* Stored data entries
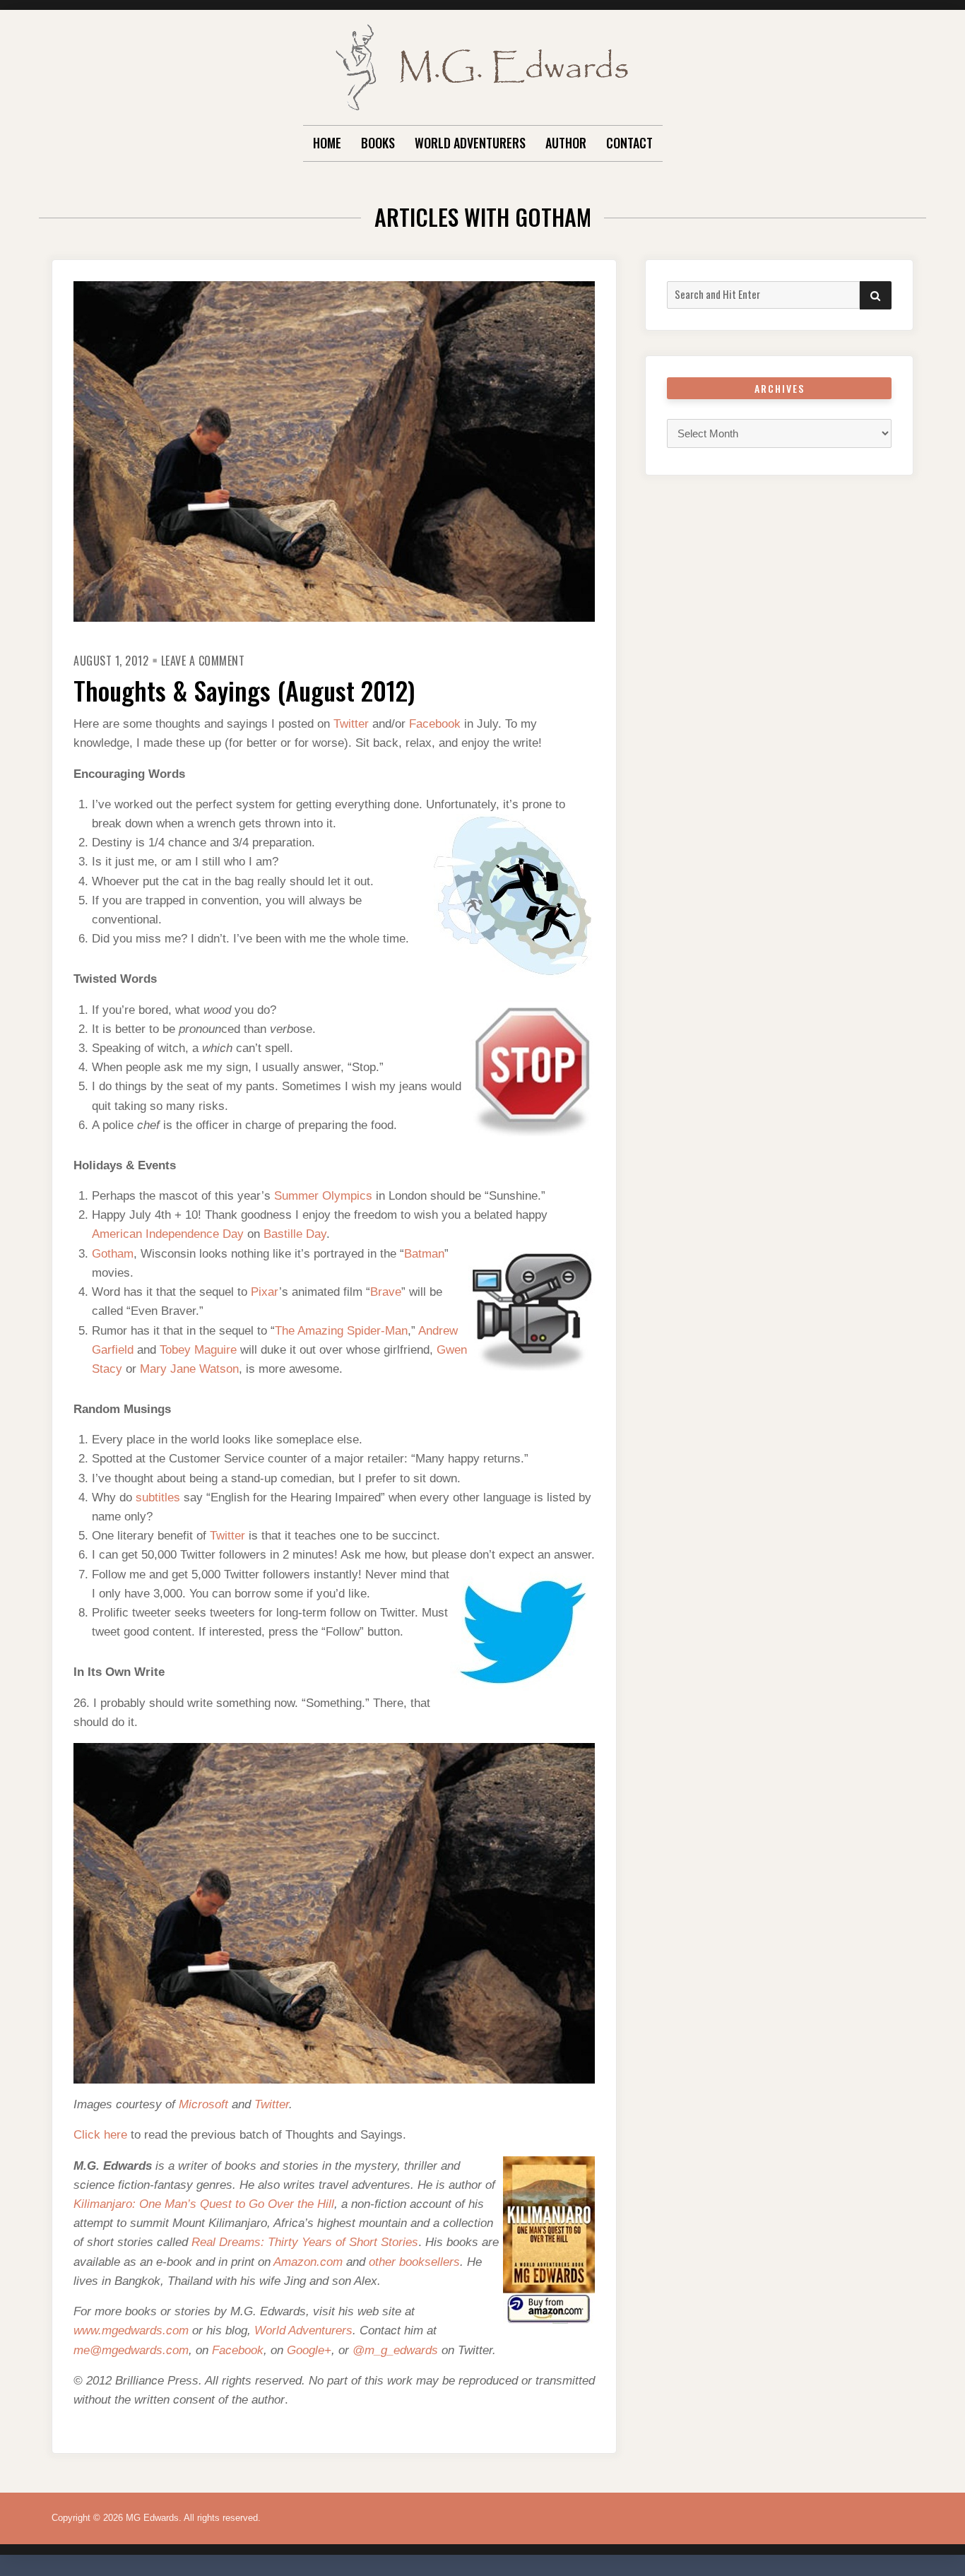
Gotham (113, 1253)
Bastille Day (295, 1234)
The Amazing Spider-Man (341, 1330)
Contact (629, 143)
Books (378, 143)
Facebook (435, 724)
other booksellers (414, 2262)
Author (565, 143)
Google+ (309, 2350)
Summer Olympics (323, 1196)
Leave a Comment (203, 660)
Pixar (265, 1292)
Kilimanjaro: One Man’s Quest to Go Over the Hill (203, 2204)
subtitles (158, 1497)
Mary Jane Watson (189, 1369)
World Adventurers (470, 143)
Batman (424, 1253)
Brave (385, 1292)
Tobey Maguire (198, 1350)
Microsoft (203, 2104)
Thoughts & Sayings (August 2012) (244, 690)
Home (327, 143)
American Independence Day (168, 1234)
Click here (100, 2134)
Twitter (351, 724)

* Aim of the task
Exclude the images and copy every record above exactly.

* Solution to the exercise
Gotham (113, 1253)
Bastille Day (295, 1234)
The Amazing Spider-Man (341, 1330)
Contact (629, 143)
Books (378, 143)
Facebook (435, 724)
other booksellers (414, 2262)
Author (565, 143)
Google+ (309, 2350)
Summer Olympics (323, 1196)
Leave a Comment (203, 660)
Pixar (265, 1292)
Kilimanjaro: One Man’s Quest to Go Over the Hill (203, 2204)
subtitles (158, 1497)
Mary Jane Watson (189, 1369)
World Adventurers (470, 143)
Batman (424, 1253)
Brave (385, 1292)
Tobey Maguire (198, 1350)
Microsoft (203, 2104)
Thoughts & Sayings (August 2012) (244, 690)
Home (327, 143)
American Independence Day (168, 1234)
Click here (100, 2134)
Twitter (351, 724)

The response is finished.